Where no tyranny is tolerable
Takes me back to September of 1965. How lonely and homesick I was, having never been away from home before. before. It felt so drab and at times frightening.
I remember the sound of what I was told were bluejays, I could hear them caw caw cawing from wherever it was they were. I thought they sounded like the gulls I heard at the sea shore. Caw ... Caw ... caw ... just hearing or even thinking about that bluejay sound reminds me ... makes me feel sad and gloomy. At the time, I could hear enough to tell the different calls of birds, but just some of them. I was told about and learned the call of a nasty one called a cowbird, which has the nasty habit of taking over another's nest, sitting on the eggs, then making a quick meal of the small fry when they hatch. Boy, I thought only humans did stuff like that! I could easily hear flocks of birds as they passed, and in what direction. I could hear the distant whistles of passing trains, and wondered where it was the trains were going. Had I been armed with more than a water pistol, I might have even taken a shot at them. (You know how ten-yer-olds think).

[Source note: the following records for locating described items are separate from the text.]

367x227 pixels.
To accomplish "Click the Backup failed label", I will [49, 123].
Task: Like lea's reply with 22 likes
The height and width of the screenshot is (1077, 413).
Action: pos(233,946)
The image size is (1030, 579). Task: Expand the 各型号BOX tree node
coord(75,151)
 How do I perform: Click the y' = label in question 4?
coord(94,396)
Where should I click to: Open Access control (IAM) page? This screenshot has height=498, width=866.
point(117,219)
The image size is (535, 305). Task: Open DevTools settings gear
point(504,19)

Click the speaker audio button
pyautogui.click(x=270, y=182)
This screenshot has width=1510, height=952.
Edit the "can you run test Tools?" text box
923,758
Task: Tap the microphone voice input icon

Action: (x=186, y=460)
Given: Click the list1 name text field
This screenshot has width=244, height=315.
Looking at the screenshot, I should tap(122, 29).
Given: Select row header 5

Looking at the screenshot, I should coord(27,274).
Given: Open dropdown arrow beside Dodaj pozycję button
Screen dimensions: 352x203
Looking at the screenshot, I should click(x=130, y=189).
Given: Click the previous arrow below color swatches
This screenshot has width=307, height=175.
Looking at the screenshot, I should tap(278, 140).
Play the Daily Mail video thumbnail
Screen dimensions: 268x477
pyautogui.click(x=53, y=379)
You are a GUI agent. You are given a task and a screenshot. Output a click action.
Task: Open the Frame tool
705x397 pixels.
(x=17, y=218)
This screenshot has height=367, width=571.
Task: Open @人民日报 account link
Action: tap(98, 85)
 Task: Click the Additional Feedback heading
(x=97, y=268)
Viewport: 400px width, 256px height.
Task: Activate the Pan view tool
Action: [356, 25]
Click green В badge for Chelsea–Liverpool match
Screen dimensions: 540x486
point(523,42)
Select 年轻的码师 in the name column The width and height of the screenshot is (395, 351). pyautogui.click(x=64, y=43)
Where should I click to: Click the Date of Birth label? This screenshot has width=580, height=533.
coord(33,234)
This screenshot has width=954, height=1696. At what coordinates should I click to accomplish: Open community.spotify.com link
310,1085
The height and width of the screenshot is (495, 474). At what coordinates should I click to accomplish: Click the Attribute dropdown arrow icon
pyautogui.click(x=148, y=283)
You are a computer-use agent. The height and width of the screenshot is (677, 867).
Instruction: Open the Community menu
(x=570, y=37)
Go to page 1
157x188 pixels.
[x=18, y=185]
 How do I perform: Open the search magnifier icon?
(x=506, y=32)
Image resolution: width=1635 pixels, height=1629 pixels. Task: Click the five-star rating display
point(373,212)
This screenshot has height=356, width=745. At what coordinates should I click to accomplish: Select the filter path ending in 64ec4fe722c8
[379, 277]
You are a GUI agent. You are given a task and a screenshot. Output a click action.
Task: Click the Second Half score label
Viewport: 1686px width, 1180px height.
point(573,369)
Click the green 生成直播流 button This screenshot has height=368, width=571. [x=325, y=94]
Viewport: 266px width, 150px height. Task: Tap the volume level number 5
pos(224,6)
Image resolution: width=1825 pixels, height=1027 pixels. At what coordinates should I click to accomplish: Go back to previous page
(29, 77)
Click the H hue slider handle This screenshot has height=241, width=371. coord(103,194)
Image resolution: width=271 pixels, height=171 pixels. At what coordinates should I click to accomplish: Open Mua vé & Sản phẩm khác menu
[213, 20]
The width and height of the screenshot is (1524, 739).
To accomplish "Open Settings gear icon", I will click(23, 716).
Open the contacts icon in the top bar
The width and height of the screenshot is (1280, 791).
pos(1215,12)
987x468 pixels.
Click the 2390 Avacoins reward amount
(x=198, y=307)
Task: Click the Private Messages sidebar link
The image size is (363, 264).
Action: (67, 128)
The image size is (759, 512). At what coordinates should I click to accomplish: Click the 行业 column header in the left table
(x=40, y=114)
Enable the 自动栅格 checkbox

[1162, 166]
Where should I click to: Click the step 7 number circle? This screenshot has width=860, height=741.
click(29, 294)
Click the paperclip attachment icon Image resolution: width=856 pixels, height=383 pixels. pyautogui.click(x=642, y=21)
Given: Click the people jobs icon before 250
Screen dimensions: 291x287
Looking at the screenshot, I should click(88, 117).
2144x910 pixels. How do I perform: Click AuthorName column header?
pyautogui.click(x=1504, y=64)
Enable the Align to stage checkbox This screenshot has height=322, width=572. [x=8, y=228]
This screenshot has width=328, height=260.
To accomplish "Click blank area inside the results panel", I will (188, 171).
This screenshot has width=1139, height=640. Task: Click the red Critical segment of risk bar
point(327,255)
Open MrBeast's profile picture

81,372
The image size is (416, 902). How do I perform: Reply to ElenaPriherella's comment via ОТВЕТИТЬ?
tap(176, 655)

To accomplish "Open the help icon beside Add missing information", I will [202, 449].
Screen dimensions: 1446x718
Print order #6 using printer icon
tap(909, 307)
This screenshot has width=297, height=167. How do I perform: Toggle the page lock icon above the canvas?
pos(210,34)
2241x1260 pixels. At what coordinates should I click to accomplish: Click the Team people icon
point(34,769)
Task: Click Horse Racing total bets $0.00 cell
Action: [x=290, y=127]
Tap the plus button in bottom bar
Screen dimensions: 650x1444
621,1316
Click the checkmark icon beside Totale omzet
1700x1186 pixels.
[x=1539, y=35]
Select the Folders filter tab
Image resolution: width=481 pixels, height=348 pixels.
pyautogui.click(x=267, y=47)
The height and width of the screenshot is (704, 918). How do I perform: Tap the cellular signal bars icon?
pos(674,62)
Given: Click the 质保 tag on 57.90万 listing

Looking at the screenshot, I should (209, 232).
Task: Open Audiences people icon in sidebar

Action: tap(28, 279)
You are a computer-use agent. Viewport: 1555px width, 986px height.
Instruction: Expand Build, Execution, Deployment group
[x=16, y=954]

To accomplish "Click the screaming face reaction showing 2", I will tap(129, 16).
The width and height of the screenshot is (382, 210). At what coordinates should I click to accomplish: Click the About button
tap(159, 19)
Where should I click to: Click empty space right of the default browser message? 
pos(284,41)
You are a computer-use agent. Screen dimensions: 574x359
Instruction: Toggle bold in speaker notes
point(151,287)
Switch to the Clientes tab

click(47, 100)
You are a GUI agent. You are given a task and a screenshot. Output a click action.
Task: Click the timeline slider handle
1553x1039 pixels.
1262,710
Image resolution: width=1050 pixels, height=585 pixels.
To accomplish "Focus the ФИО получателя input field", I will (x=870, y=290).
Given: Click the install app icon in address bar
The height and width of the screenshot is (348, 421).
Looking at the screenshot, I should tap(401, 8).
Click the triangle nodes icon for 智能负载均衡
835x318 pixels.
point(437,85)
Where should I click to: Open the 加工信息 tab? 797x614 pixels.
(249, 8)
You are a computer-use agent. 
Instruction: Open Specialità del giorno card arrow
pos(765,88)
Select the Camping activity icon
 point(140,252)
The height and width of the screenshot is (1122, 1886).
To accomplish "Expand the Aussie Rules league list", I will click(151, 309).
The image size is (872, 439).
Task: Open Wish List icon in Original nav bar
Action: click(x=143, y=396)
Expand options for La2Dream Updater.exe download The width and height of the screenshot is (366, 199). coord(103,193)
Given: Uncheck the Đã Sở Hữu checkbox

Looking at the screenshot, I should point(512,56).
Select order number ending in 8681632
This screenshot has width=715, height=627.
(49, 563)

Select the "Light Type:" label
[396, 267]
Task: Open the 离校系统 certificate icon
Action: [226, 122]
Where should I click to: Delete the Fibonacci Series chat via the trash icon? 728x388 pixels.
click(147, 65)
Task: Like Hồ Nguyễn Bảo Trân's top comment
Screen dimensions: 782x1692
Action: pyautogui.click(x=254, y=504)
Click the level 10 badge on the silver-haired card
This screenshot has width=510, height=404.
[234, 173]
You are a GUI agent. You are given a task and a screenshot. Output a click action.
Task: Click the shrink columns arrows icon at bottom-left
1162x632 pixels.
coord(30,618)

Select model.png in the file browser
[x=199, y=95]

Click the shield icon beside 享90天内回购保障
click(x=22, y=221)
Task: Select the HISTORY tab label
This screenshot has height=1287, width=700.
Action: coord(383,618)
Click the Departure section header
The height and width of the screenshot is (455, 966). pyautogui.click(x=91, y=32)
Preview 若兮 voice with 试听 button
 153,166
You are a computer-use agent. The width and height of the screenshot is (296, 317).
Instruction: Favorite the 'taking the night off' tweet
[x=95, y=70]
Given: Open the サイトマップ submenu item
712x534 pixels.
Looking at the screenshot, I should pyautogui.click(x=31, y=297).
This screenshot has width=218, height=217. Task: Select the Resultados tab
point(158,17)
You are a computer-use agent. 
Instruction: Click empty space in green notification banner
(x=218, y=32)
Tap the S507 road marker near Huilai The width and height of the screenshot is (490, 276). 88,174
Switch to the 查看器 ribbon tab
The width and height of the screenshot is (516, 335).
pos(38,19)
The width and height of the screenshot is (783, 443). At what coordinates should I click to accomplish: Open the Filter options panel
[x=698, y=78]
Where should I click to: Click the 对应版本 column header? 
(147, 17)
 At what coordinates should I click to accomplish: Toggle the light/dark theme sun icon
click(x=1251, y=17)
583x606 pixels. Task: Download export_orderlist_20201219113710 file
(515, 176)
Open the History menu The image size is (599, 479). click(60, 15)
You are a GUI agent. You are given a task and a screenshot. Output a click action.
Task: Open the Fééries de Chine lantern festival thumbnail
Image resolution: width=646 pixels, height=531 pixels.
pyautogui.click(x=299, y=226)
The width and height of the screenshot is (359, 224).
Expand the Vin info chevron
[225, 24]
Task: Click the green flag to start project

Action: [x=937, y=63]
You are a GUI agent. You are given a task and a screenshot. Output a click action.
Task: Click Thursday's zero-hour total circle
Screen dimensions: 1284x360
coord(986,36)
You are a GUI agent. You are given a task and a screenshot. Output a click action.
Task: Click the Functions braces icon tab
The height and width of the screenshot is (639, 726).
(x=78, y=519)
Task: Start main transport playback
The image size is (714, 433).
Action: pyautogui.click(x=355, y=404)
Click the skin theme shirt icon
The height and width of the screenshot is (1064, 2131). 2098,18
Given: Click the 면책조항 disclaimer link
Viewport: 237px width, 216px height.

On summer vacation, if I woke early enough, I would listen out the window in wonder as the night sounds gradually became day sounds, the activity from the other houses, opening and closing doors, cars pulling out of driveways, the sounds of the garbage truck on its rounds. There was this bird I heard every morning just out the window ... I don't know what kind of bird it was. I can still whistle his song I heard 40 years ago. (whistles) but that won't work on Passions.
Now I live in an apartment and in order to hear anything I have to specifically set up for it. I don't know if there are any birds here, or anything. Just parked cars.
I wish I had your ability to add colors and visuals to your writes.